Archive for September, 2009

Sep 08 2009

Romaine’s Circle

Published by DocNoir under Home

Talk about social media! Romaine’s cast of characters is extensive.  Her biographer presented her as a hermit but this is far from true. It appears that anyone who was anyone to be cultivated was on her agenda when she arrived in Paris in 1905.  There she began to live the life of the rich, cultured and well connected. She did not, however, have her first exhibition until 5 years later when the Galeries Durand-Ruel gave her a solo from May 10 -18  in 1910. The exhibition was a success and established her as an artist of the first rank. All of the works were studies of women and young girls. She also showed her first nude, Azaleas Blanches.
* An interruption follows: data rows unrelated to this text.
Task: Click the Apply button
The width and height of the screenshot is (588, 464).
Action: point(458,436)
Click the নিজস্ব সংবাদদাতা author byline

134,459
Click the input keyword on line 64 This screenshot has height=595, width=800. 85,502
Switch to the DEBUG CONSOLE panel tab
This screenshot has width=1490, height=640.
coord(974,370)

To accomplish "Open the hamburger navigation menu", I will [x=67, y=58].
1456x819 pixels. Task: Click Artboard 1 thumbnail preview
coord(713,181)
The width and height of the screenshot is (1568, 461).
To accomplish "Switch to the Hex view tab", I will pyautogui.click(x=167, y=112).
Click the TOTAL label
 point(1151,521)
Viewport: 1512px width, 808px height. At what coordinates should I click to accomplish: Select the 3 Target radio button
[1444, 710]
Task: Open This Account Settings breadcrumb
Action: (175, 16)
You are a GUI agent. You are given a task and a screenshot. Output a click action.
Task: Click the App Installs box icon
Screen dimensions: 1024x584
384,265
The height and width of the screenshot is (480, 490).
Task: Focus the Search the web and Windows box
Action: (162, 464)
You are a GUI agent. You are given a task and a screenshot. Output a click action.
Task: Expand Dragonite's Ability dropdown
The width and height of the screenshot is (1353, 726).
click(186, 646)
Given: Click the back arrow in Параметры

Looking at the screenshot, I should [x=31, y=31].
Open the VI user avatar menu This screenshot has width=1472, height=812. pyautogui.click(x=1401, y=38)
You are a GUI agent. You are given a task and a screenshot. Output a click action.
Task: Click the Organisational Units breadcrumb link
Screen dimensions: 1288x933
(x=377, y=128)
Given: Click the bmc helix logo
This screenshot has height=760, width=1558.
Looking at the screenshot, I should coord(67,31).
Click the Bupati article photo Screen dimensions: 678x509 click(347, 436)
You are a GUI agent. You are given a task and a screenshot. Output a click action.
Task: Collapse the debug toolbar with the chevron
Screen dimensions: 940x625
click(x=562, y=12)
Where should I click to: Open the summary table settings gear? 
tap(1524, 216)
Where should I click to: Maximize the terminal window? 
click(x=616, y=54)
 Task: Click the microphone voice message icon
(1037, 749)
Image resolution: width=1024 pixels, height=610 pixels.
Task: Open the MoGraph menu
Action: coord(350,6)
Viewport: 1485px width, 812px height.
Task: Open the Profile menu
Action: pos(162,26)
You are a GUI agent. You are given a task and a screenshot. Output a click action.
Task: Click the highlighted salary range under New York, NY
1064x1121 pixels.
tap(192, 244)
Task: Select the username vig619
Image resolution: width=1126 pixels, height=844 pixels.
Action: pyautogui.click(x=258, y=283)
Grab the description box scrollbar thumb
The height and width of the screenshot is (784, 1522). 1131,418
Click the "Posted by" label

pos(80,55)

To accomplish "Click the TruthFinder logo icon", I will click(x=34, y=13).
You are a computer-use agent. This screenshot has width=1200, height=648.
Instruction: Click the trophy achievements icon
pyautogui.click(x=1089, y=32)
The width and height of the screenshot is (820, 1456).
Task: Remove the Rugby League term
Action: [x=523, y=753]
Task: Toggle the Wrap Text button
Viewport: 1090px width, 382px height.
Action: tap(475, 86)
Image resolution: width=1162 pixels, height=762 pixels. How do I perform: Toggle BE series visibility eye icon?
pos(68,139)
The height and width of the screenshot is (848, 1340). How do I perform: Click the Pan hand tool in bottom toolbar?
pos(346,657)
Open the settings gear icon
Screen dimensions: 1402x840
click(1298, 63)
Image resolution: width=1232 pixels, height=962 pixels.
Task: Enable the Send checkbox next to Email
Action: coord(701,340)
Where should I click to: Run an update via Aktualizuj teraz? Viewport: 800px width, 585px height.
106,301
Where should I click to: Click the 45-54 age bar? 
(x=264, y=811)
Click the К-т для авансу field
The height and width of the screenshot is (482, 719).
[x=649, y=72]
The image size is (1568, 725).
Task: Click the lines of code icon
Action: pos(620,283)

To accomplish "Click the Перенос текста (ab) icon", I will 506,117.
Hilton Kramer the art critic of the New York Times (1971) noted that Brooks is “ … a painter of remarkable powers. There is nothing improvised or spontaneous in this style; there are few easy delights for the eye. But there is a force in this pictorial style that an earlier epoch than our own would have had no hesitation calling masculine.”

Of course, Kramer is old fashioned in his notions of gender identity so we have to forgive him his limitations in defining Brooks in this way. Rather she is a different kind of woman. In her day the only way to compete was by using a style of painting that would gain attention and that way of painting, bold, direct and to the point would have been defined as male gendered.  Rather let us say she painted in a gendered style that was once defined as masculine. As a lesbian and a “new” woman as well as a feminist, Brooks had no choice if she wished to be taken seriously other than to strike out on her own and forge a new and distinctive style of painting.